Software: Python 3.10+, Docker + Compose (or native install), Git. No GPU, no Isaac Sim required.

Most GPU cloud providers ship drivers and Docker pre-installed — skip to Step 3 if so.


2. Server Setup (if needed)

bash
sudo apt update && sudo apt upgrade -y
sudo apt install -y git curl wget build-essential software-properties-common
nvidia-smi  # If this fails, install drivers below
Install NVIDIA drivers
bash
sudo apt install -y nvidia-driver-535 && sudo reboot
Install Docker + NVIDIA Container Toolkit
bash
# Docker
curl -fsSL https://get.docker.com -o get-docker.sh && sudo sh get-docker.sh
sudo usermod -aG docker $USER && newgrp docker

# NVIDIA Container Toolkit
distribution=$(. /etc/os-release;echo $ID$VERSION_ID)
curl -fsSL https://nvidia.github.io/libnvidia-container/gpgkey | sudo gpg --dearmor -o /usr/share/keyrings/nvidia-container-toolkit-keyring.gpg
curl -s -L https://nvidia.github.io/libnvidia-container/$distribution/libnvidia-container.list | \
    sed 's#deb https://#deb [signed-by=/usr/share/keyrings/nvidia-container-toolkit-keyring.gpg] https://#g' | \
    sudo tee /etc/apt/sources.list.d/nvidia-container-toolkit.list
sudo apt update && sudo apt install -y nvidia-container-toolkit
sudo nvidia-ctk runtime configure --runtime=docker
sudo systemctl restart docker

# Verify
docker run --rm --gpus all nvidia/cuda:12.1.0-base-ubuntu22.04 nvidia-smi

# Compose plugin
sudo apt install -y docker-compose-plugin

3. Bittensor Wallet

Prerequisite: Install the Bittensor CLI (btcli) if you haven't already — see the Bittensor docs.

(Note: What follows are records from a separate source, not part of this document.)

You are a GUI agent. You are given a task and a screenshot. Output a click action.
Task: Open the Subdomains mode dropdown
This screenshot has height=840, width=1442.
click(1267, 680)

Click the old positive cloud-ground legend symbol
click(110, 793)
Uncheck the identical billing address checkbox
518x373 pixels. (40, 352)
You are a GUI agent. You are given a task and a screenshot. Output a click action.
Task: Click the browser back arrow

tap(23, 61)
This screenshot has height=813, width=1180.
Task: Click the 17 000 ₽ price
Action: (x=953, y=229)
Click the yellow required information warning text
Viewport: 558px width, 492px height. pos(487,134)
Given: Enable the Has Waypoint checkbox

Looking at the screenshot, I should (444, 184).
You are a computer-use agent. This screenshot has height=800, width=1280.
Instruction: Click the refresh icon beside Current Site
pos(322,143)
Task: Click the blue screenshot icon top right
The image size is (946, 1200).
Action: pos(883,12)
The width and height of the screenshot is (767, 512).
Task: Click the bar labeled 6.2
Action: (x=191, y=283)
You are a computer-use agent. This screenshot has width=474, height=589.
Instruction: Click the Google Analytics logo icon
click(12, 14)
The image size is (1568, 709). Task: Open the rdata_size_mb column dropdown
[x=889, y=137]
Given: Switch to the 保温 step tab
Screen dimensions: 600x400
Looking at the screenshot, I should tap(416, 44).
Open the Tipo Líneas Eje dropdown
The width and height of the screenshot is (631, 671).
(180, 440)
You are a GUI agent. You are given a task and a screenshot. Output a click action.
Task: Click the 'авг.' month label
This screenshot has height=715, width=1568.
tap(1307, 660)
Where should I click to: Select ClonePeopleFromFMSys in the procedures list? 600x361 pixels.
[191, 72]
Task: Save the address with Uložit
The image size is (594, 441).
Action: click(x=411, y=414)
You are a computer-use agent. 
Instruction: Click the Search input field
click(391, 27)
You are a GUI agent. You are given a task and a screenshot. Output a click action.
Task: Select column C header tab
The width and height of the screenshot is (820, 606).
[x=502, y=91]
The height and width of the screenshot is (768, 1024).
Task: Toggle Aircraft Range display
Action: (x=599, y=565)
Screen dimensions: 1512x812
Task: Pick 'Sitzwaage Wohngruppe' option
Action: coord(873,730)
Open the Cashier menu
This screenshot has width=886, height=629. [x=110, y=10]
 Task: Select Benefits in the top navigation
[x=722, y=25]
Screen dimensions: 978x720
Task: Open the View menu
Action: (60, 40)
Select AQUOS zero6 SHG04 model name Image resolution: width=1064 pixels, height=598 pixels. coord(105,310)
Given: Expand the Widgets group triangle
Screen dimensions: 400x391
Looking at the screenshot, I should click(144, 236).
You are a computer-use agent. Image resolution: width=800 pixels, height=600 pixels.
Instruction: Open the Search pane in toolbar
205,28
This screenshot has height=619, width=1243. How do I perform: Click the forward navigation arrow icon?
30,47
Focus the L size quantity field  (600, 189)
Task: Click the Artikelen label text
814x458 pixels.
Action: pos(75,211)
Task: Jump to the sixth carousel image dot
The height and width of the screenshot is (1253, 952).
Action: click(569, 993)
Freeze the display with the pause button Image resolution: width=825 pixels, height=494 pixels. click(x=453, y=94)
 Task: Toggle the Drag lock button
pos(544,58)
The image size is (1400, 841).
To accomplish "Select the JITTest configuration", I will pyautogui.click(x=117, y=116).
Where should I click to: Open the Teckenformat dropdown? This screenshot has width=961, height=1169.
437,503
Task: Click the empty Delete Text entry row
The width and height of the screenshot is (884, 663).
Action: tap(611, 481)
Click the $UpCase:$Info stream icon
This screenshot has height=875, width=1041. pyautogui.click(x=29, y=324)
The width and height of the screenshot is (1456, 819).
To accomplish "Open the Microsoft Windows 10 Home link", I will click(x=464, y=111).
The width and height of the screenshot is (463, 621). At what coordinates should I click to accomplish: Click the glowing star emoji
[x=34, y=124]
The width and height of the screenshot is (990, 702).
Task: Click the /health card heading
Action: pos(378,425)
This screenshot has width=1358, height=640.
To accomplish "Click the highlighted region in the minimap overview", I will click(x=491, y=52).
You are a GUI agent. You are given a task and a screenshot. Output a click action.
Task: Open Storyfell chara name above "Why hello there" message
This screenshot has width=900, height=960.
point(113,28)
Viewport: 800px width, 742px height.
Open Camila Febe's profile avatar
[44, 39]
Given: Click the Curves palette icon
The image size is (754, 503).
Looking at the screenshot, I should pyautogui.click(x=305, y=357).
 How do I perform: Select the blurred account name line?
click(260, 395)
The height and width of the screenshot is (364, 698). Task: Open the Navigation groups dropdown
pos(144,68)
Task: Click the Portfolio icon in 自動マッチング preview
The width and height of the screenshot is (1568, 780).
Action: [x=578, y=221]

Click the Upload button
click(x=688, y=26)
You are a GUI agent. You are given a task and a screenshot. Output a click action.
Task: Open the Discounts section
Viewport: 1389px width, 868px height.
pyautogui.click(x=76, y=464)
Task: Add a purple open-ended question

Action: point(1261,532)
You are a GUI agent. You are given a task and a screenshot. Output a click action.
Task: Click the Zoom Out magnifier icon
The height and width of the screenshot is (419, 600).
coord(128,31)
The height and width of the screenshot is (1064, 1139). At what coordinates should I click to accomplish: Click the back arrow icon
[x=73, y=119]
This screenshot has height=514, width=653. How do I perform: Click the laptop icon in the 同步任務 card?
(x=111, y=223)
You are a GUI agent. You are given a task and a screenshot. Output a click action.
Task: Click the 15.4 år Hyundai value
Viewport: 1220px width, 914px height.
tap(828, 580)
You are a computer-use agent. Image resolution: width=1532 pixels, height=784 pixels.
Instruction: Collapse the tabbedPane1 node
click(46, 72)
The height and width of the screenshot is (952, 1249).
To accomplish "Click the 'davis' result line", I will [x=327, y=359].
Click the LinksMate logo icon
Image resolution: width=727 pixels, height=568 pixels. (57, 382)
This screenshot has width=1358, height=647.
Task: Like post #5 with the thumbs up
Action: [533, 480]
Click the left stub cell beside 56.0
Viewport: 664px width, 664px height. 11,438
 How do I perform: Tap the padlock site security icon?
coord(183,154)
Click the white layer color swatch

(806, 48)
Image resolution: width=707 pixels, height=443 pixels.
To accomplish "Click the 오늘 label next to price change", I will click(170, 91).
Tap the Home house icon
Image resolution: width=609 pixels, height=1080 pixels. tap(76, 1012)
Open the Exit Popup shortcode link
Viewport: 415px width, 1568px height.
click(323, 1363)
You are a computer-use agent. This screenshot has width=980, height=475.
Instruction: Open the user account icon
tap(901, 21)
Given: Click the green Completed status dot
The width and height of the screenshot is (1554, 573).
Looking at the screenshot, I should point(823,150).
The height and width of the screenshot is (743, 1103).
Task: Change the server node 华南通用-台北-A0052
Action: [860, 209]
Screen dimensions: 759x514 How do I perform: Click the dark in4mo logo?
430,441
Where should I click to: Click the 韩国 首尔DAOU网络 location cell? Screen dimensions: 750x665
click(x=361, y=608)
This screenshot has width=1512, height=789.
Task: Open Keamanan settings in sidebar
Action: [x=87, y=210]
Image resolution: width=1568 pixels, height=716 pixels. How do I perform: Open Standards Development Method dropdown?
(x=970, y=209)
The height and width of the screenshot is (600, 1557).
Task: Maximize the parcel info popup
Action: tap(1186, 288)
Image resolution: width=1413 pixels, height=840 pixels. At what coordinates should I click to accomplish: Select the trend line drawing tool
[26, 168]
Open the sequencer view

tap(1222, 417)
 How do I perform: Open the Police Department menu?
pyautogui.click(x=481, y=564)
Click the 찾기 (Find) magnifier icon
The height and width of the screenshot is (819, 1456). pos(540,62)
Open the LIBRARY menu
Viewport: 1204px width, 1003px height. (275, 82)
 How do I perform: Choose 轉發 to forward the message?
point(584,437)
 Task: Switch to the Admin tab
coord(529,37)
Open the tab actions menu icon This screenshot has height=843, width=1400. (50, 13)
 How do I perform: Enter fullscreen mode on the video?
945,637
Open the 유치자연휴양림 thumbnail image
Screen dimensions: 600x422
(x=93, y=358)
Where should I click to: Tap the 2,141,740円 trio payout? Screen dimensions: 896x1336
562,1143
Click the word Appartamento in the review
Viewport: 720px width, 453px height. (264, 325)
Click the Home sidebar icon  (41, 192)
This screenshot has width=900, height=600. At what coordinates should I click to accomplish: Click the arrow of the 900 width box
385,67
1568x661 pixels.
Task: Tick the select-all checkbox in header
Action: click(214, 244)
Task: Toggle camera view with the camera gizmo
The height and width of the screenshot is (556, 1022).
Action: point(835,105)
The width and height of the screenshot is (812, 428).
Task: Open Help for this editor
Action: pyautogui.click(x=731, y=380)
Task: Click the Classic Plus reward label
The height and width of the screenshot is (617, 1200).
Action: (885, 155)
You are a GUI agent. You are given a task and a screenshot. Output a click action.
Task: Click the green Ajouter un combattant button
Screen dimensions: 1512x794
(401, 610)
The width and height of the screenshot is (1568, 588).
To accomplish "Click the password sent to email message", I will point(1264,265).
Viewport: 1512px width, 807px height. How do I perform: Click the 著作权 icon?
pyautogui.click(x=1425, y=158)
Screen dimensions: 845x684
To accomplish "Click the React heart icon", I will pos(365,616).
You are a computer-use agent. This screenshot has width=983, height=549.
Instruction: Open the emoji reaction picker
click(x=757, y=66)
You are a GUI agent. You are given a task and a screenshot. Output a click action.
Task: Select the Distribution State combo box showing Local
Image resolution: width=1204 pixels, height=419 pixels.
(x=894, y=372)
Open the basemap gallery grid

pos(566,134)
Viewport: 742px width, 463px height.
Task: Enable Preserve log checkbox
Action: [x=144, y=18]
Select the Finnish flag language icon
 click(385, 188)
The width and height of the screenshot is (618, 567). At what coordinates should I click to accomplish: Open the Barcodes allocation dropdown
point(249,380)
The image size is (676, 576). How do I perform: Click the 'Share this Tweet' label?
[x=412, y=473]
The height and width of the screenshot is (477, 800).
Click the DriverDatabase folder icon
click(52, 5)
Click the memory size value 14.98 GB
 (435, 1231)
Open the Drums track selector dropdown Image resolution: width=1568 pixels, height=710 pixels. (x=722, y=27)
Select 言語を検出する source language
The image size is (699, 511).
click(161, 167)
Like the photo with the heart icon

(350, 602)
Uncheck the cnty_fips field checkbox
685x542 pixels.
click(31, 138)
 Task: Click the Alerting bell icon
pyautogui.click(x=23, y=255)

Register and stake on Subnet 49:

bash
btcli subnet register --wallet.name validator --wallet.hotkey default --netuid 49
btcli stake add       --wallet.name validator --wallet.hotkey default --amount <AMOUNT>

Wallet files: ~/.bittensor/wallets/validator/


4. Get Your Nepher API Key

Sign in at https://account.nepher.aiAPI Keys → copy your key.


bash
git clone https://github.com/nepher-ai/nepher-subnet.git && cd nepher-subnet

# Configure
cp config/docker.env.example .env
cp config/validator_config.example.yaml config/validator_config.yaml

Edit .env (used by Docker Compose to inject environment variables):

bash
NEPHER_API_KEY=nepher_your_actual_api_key_here

Edit config/validator_config.yaml (used by the validator process at runtime):

yaml
tournament:
  api_key: "nepher_your_actual_api_key_here"
wallet:
  name: "validator"
  hotkey: "default"

Why both? .env passes the key into the container environment; validator_config.yaml is read by the validator itself. Keep them in sync. Shared settings live in config/common_config.yaml (ships with repo) and are merged automatically.

bash
# Build & run (GPU validator — default mode)
docker compose build validator          # First build: 30–60 min (Isaac Sim ~20 GB)
docker compose up -d validator
docker compose logs -f validator

# Manage
docker compose down                     # Stop
docker compose restart validator        # Restart
docker compose up -d --build validator  # Rebuild after updates
docker compose exec validator bash      # Shell into container

CPU-only mode (Docker): docker compose up -d validator-cpu — see Section 8.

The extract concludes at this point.